• Exercise instructions
Using the records below, reproduce exactly the lines from the one containing "Where should I click to: Toggle" through the end, and nothing more; skip the images.

++++ Entries supplied ++++

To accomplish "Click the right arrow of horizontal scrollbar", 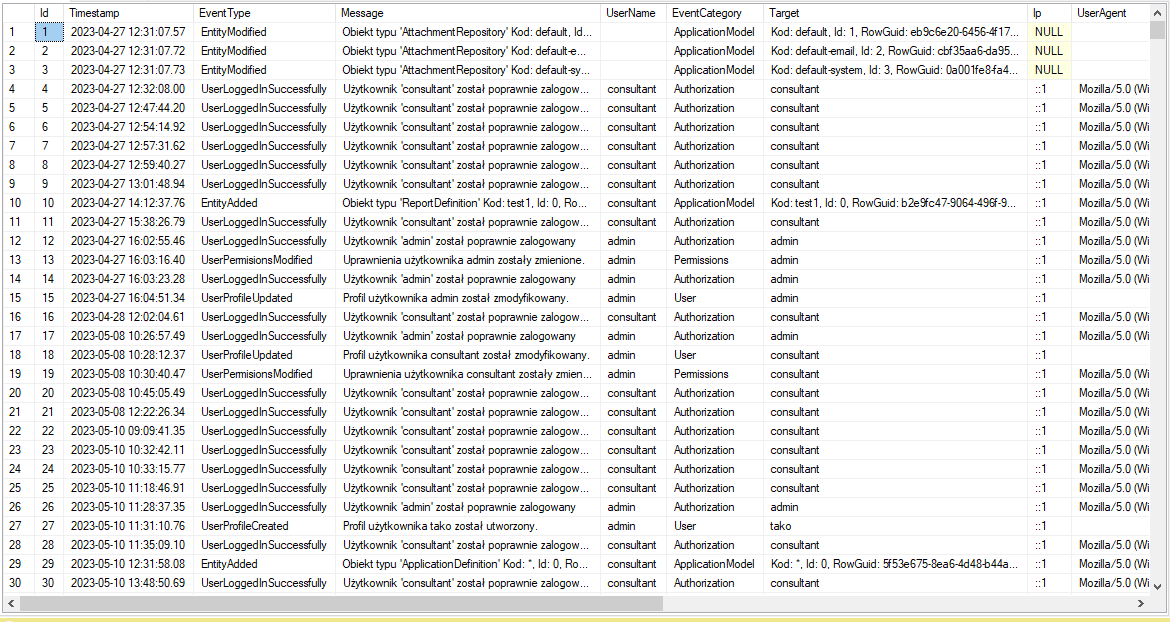I will pyautogui.click(x=1140, y=602).
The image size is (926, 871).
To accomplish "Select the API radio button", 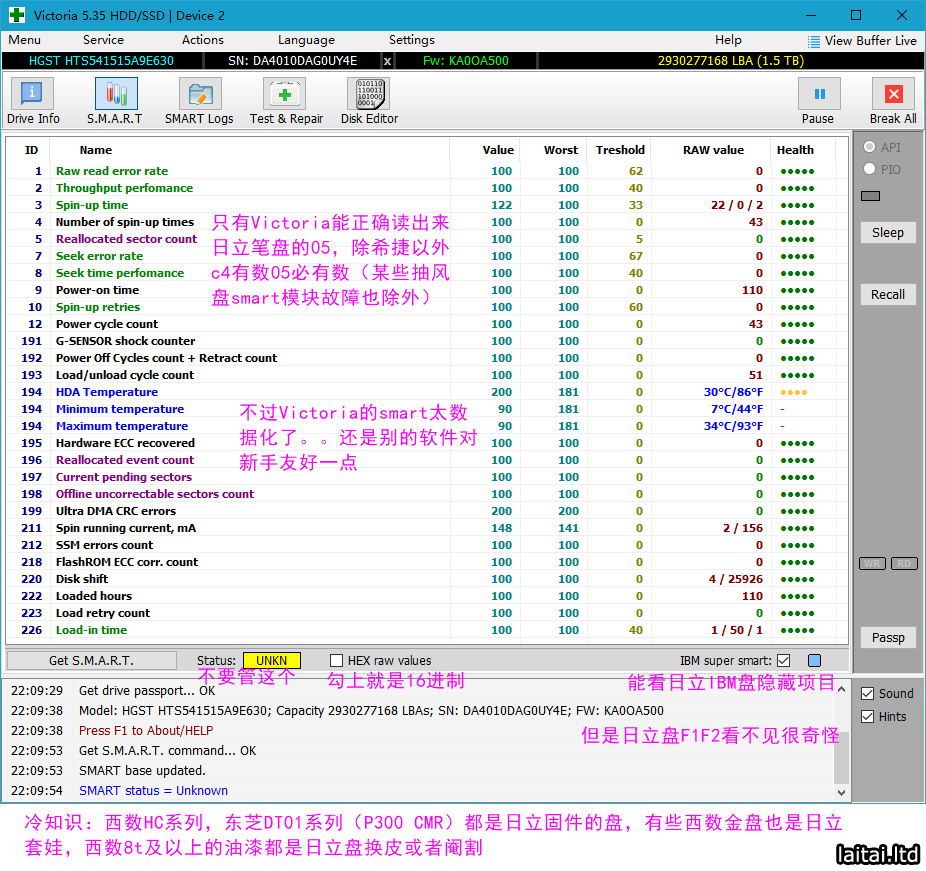I will coord(869,147).
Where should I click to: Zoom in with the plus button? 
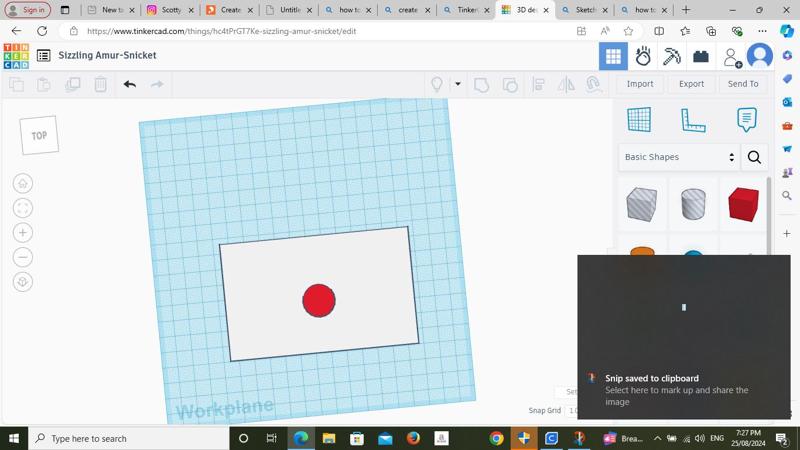(23, 232)
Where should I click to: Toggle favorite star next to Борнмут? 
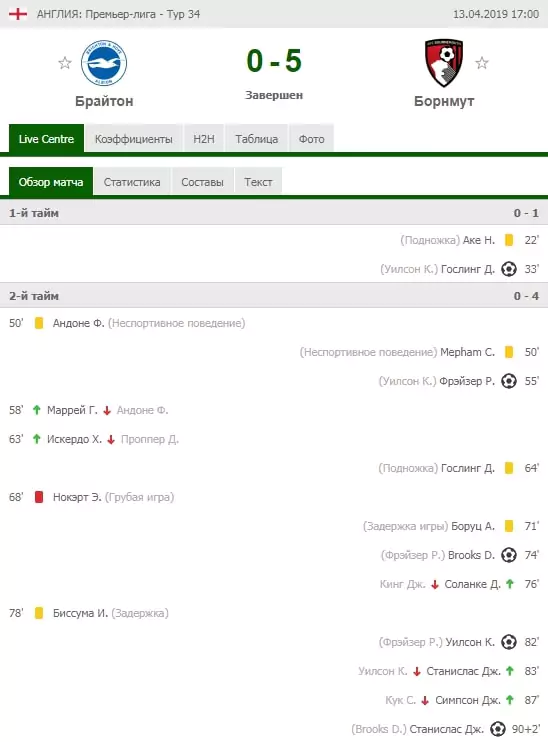pos(482,63)
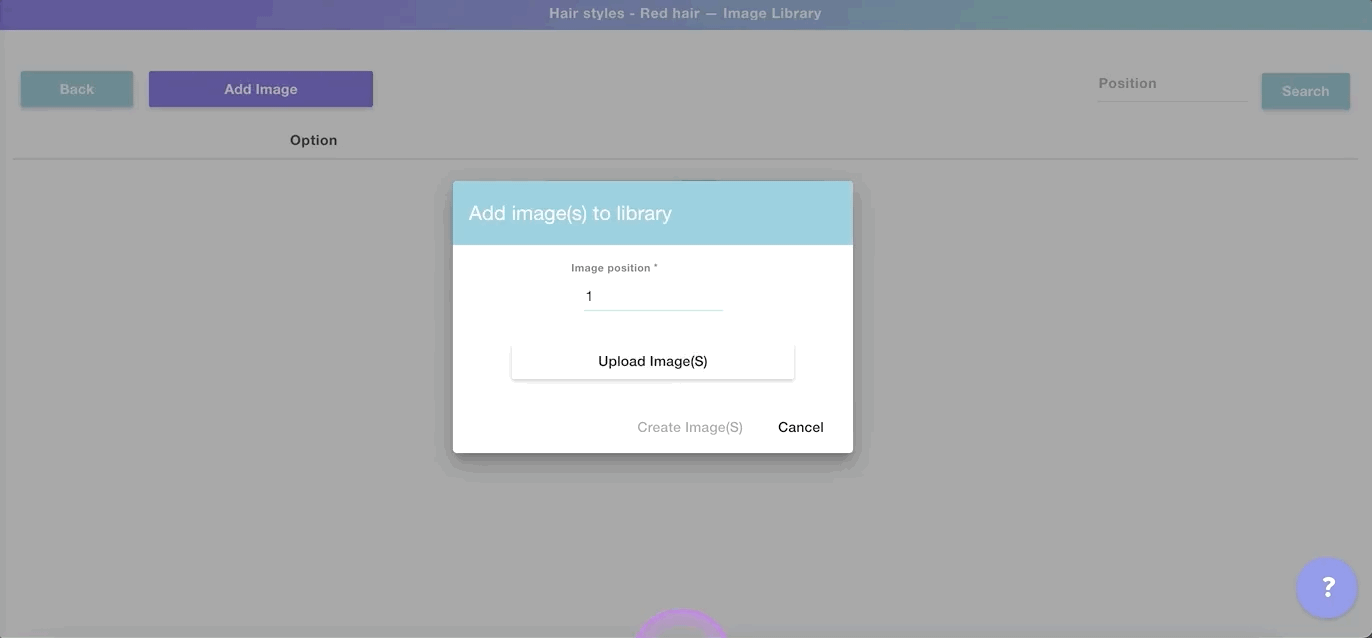Click the Position search field

(x=1171, y=84)
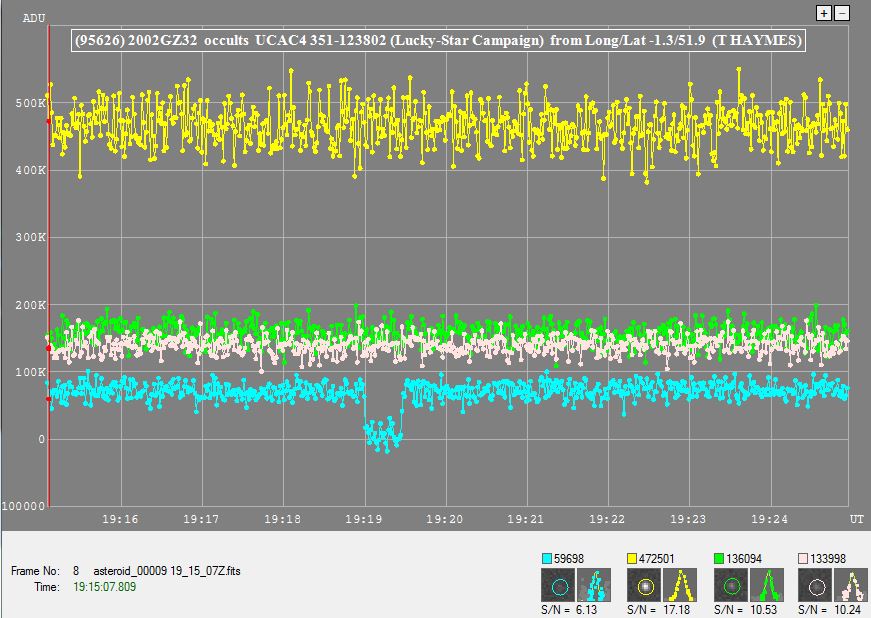Click the minus zoom-out button
Viewport: 871px width, 618px height.
click(x=842, y=13)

++++

• Task response
Where should I click to: Toggle favorite star next to Борнмут? 
pos(482,63)
Click the Position search field

(x=1171, y=84)
Click the minus zoom-out button
Viewport: 871px width, 618px height.
click(x=842, y=13)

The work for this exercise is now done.